2018-12-23 09:29:24       source:The Guardian

December 22, 2018


Just over a year ago, in her new year message, Theresa May promised to use 2018 to maintain what she said had been the steady progress towards Brexit achieved during the previous 12 months. Delivering on the referendum result in a sensible way was, she claimed, what both Leavers and Remainers clearly wanted her to do. “Whichever way you voted in the referendum, most people just want us to get on and deliver a good Brexit, and that is exactly what we will be doing,” she said from the cabinet room inside 10 Downing Street.


Since then May has lost one foreign secretary, two Brexit secretaries, and six other government ministers over Brexit. The past year has not been one of steady progress but of constant and unremitting crisis. As 2018 draws to its close, Theresa May’s tortuously negotiated and hugely unpopular Brexit deal with the EU cannot even be put to a vote in parliament because the government knows MPs will throw it out. Parliament is gridlocked. No majority exists for May’s Brexit deal, or indeed any other kind of Brexit that anyone can think of, including no deal.


The Tory party is at war with itself, as is Labour, over how and, increasingly, whether we should now leave the EU at all. Businesses are in despair because, with less than 100 days to go before we depart from the world’s largest trading bloc and single market, no one can tell them what the new rules under which they will soon have to operate will be.

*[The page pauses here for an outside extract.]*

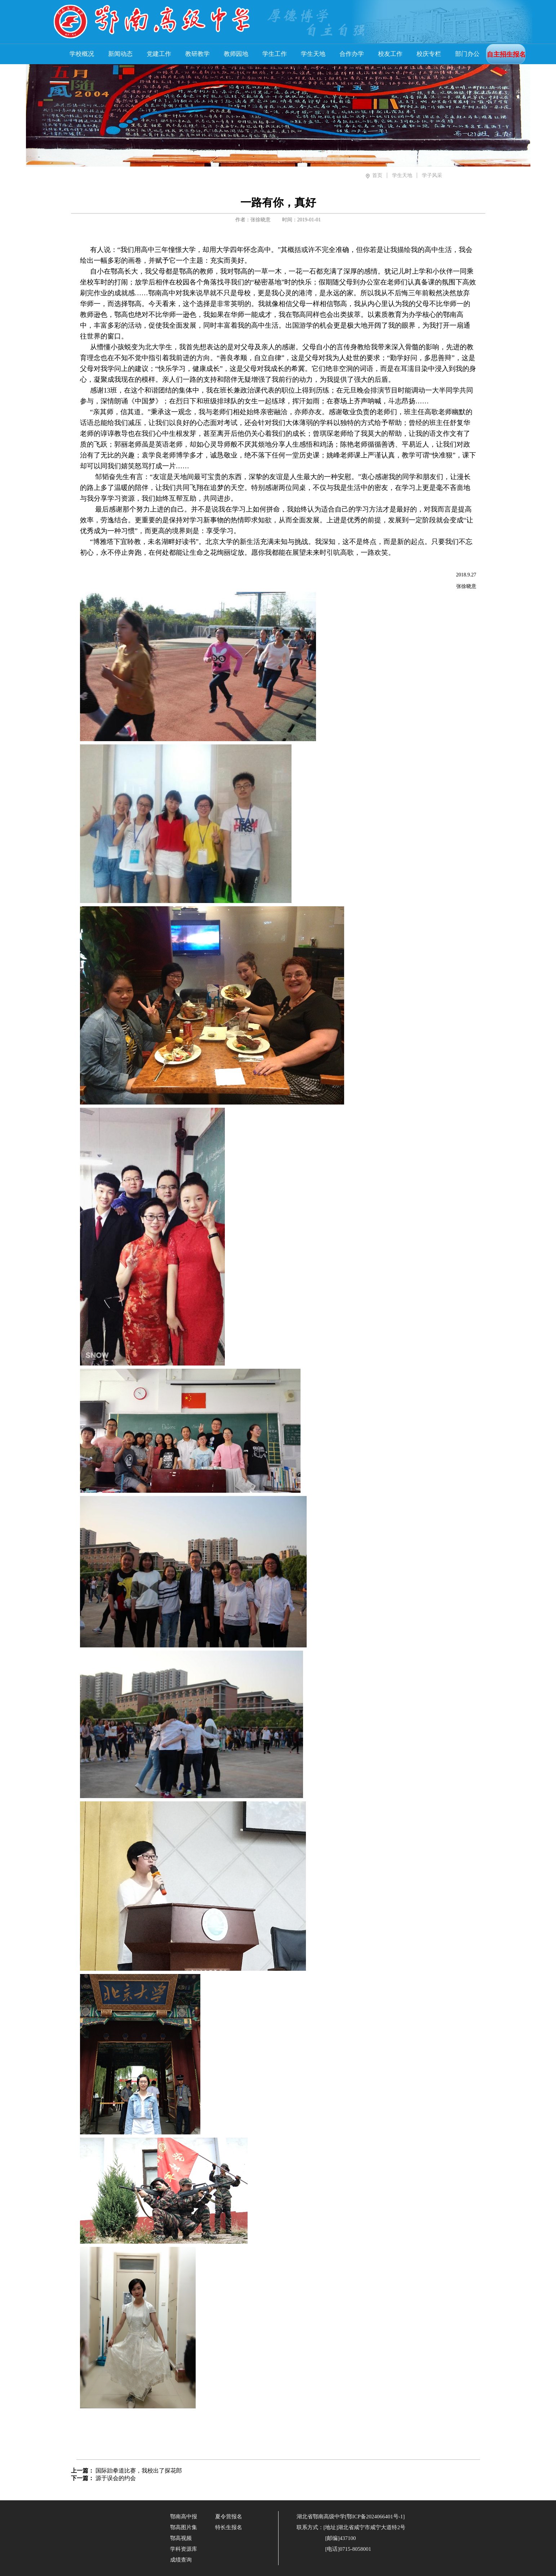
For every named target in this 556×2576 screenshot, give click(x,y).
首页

Today the British Chambers of Commerce says the “no deal” outcome it increasingly fears would mean “chaos for firms on any number of fronts including customs, tariffs, disorder in their supply chains, and recognition of qualifications”. Its director general, Adam Marshall, says current “lack of clarity” is already forcing firms to make “tough business judgements … such as opening warehouses and distribution hubs on the continent, applying to European regulators and setting up legal identities – this means that jobs and investment intended for the UK are being diverted out.”